> **EXERCISE AIM**: After locating the line that holds "Task: Click foot length 8.70 value", copy that line and all that follow it word for word through the end of the data, with no pictures.

GIVEN INFORMATION section start

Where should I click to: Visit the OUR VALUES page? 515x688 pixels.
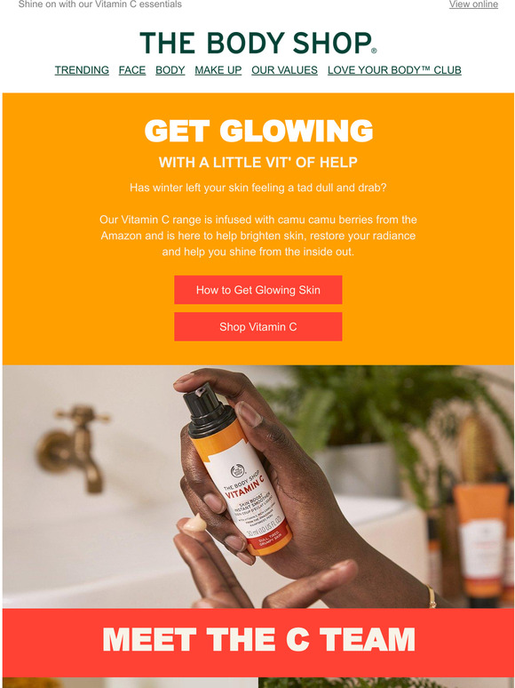click(284, 70)
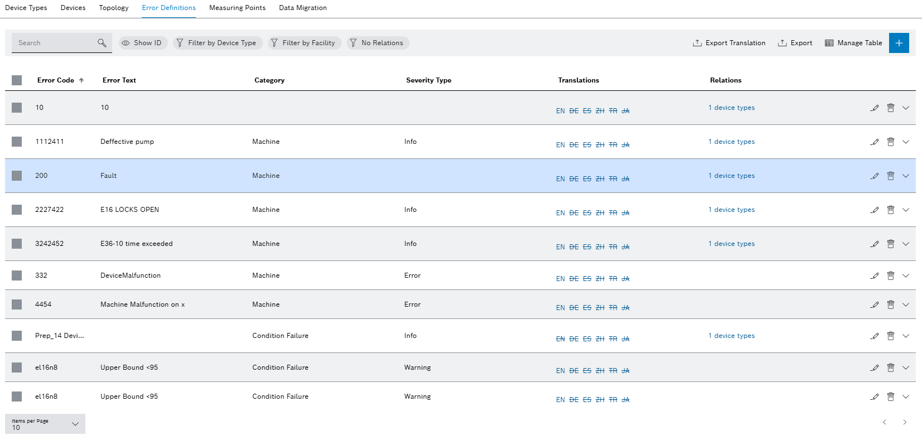Open 1 device types link for 2227422

tap(731, 210)
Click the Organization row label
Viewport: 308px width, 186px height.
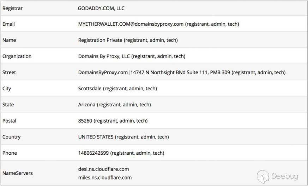click(x=17, y=56)
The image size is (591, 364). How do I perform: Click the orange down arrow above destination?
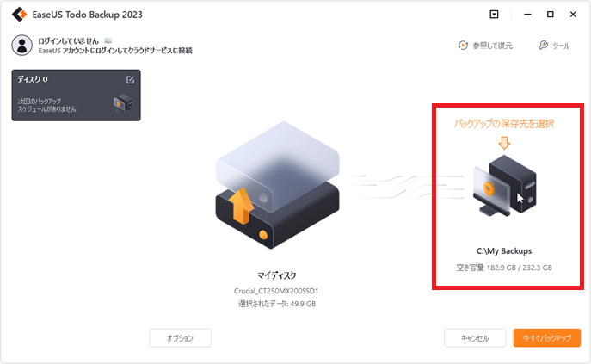(x=504, y=143)
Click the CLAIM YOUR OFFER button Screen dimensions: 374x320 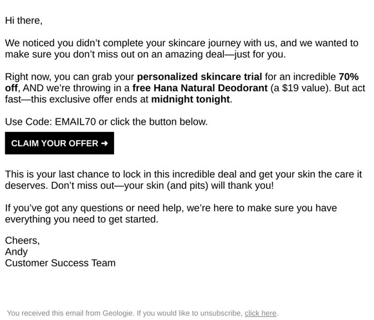click(59, 143)
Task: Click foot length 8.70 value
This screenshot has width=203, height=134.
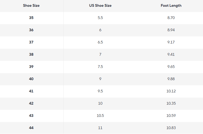Action: pyautogui.click(x=171, y=18)
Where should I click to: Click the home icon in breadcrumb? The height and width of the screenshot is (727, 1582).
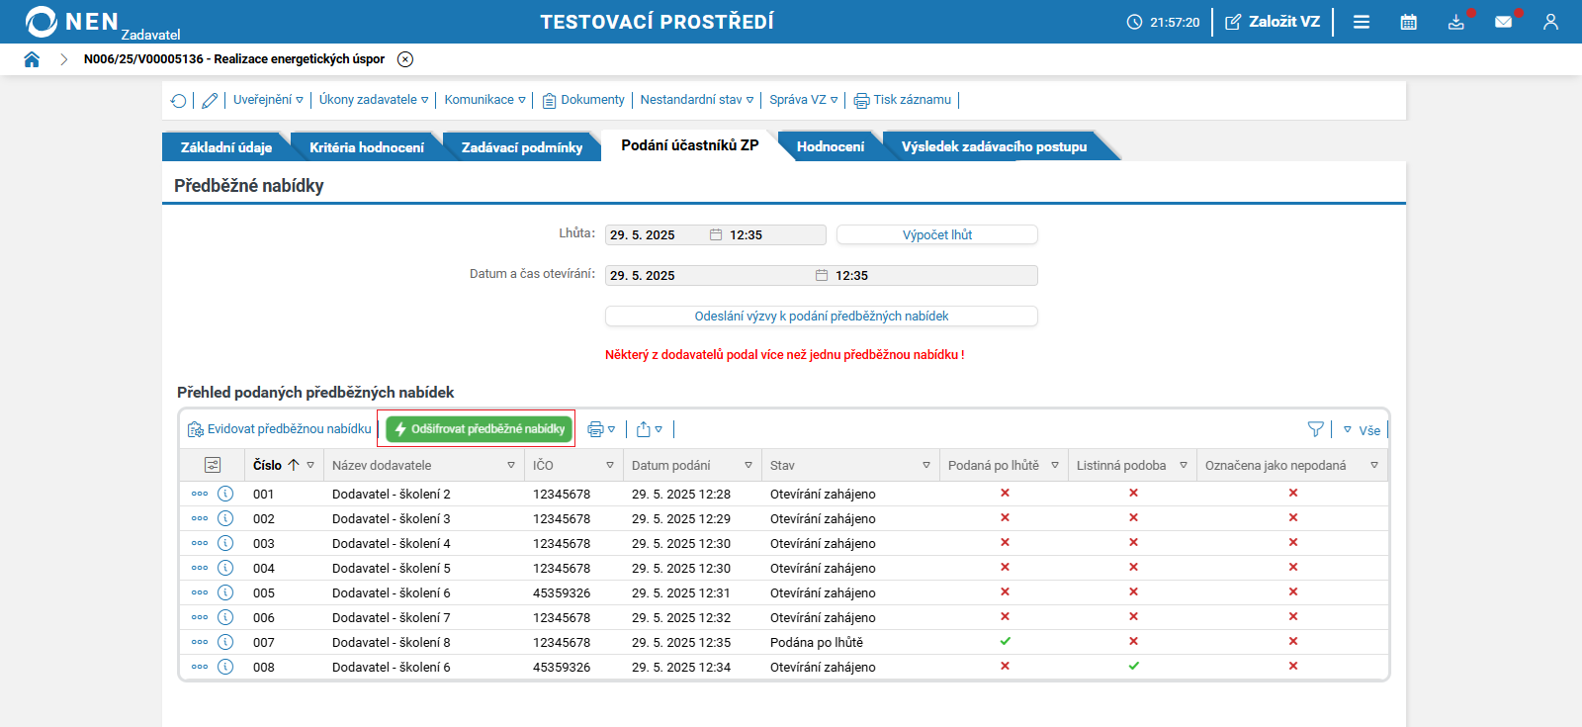32,59
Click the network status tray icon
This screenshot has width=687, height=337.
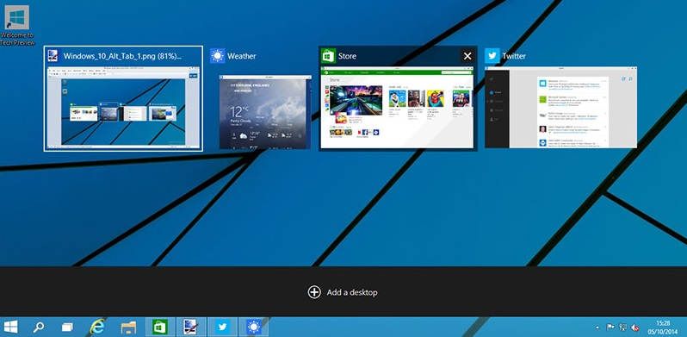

GIVEN INFORMATION section end

> **EXPECTED OUTPUT**:
Task: Click foot length 8.70 value
This screenshot has width=203, height=134.
Action: pyautogui.click(x=171, y=18)
Where should I click to: Click the home icon in breadcrumb? The height and width of the screenshot is (727, 1582).
32,59
Click the network status tray icon
This screenshot has width=687, height=337.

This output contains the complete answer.